Jack Hubbard

Personal information
- Full name: Jack Douglas Hubbard
- Born: 26 January 1924 Sydney, New South Wales, Australia
- Died: 6 June 2020 (aged 96)

Playing information
- Position: Second-row
Club
| Years | Team | Pld | T | G | FG | P |
| 1947–56 | Manly Warringah | 116 | 31 | 0 | 0 | 93 |
- Source: As of 28 March 2019

= Jack Hubbard (rugby league) =

Australian rugby league footballer

Jack Hubbard (1924−2020) was an Australian professional rugby league footballer who played in the 1940s and 1950s. He played for Manly-Warringah in the NSWRL competition.
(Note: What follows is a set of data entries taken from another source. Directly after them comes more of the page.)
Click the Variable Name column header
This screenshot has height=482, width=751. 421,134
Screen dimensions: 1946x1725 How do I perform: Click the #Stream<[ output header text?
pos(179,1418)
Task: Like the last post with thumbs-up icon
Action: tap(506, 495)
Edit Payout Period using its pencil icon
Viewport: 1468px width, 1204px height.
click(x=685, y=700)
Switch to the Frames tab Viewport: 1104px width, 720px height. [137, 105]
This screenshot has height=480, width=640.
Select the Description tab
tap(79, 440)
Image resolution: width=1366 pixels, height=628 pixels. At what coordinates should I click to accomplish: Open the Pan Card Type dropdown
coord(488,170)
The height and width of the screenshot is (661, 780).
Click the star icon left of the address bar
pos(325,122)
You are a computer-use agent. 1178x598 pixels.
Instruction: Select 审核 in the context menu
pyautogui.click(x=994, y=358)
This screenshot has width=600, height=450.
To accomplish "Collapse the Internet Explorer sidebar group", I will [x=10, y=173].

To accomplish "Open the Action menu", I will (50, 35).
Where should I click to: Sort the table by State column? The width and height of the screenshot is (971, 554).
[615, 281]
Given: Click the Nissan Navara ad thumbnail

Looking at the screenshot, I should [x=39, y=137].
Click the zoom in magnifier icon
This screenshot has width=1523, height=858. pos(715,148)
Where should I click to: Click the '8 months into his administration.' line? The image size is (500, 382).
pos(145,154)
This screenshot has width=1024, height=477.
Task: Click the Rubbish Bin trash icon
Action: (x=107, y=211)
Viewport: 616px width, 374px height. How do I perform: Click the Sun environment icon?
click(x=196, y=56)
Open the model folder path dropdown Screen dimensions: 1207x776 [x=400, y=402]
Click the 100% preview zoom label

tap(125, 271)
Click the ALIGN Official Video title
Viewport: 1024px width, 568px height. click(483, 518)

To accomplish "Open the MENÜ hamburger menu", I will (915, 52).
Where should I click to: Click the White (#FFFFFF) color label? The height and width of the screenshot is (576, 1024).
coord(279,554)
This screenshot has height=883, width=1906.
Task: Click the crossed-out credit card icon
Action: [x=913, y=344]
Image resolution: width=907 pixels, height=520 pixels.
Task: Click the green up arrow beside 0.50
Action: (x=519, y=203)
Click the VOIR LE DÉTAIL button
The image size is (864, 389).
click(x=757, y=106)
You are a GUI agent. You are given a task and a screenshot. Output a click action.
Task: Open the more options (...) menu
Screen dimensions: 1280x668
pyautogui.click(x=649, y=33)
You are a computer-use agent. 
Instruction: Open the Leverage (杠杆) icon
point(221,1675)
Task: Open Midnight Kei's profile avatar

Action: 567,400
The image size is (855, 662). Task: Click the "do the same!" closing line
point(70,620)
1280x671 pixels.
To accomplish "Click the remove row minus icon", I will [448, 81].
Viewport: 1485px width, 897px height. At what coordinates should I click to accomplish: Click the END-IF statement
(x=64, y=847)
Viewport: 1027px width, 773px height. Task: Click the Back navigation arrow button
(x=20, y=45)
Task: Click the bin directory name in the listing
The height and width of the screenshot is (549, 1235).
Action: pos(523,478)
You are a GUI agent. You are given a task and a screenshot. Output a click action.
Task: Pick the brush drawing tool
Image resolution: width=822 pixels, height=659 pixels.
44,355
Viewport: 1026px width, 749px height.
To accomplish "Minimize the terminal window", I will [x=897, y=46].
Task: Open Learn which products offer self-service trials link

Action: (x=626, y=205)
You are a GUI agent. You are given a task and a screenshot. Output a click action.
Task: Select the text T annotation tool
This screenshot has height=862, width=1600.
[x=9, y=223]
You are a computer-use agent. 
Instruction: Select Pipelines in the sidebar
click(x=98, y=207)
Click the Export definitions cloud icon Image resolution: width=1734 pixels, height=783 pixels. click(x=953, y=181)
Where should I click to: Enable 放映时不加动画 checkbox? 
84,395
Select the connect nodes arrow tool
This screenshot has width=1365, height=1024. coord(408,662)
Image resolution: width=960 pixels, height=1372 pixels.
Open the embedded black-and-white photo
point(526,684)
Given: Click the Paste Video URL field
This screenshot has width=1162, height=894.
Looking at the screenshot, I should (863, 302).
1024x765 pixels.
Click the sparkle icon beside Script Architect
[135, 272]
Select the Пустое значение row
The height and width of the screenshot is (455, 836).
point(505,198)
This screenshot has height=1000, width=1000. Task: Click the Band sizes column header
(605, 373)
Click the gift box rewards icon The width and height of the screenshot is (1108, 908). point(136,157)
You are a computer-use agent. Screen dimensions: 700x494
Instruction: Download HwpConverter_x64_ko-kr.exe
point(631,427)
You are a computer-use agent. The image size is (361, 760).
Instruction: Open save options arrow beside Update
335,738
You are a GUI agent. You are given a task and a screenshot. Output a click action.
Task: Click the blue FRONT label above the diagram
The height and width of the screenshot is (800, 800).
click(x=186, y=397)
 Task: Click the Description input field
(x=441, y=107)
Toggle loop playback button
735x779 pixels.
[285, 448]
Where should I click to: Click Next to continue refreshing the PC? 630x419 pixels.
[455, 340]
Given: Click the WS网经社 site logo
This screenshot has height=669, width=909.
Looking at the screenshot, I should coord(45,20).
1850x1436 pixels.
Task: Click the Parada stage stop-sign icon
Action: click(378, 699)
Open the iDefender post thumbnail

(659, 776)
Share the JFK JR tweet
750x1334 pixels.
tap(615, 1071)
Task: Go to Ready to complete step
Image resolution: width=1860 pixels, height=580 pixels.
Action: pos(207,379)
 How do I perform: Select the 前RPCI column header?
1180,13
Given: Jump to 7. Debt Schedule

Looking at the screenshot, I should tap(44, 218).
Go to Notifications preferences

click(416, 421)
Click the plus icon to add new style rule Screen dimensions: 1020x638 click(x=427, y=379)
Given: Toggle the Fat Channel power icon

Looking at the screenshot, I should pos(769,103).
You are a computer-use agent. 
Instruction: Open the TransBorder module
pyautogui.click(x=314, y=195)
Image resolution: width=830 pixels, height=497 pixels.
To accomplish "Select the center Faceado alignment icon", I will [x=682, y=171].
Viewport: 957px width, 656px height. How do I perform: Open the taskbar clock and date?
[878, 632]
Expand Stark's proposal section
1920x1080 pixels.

Hubbard was a foundation player for Manly playing in the club's first season.

==Playing career==
Hubbard made his first grade debut for Manly-Warringah in 1947. Manly went on to finish second last in their inaugural year avoiding the wooden spoon by 2 competition points. Between 1948 and 1950, Manly struggled towards the bottom of the table narrowly avoiding the wooden spoon on each occasion.

In 1951, Manly finished second on the table and reached their first finals campaign. Manly went on to reach the 1951 NSWRL grand final against South Sydney. Hubbard played at second-row as Souths comprehensively beat Manly 42–14 in the final which was played at the Sydney Sports Ground. At the time this was the highest scoring grand final since 1908.

Hubbard played on with Manly until the end of 1956 and at the time of his retirement was one of the club's longest serving players.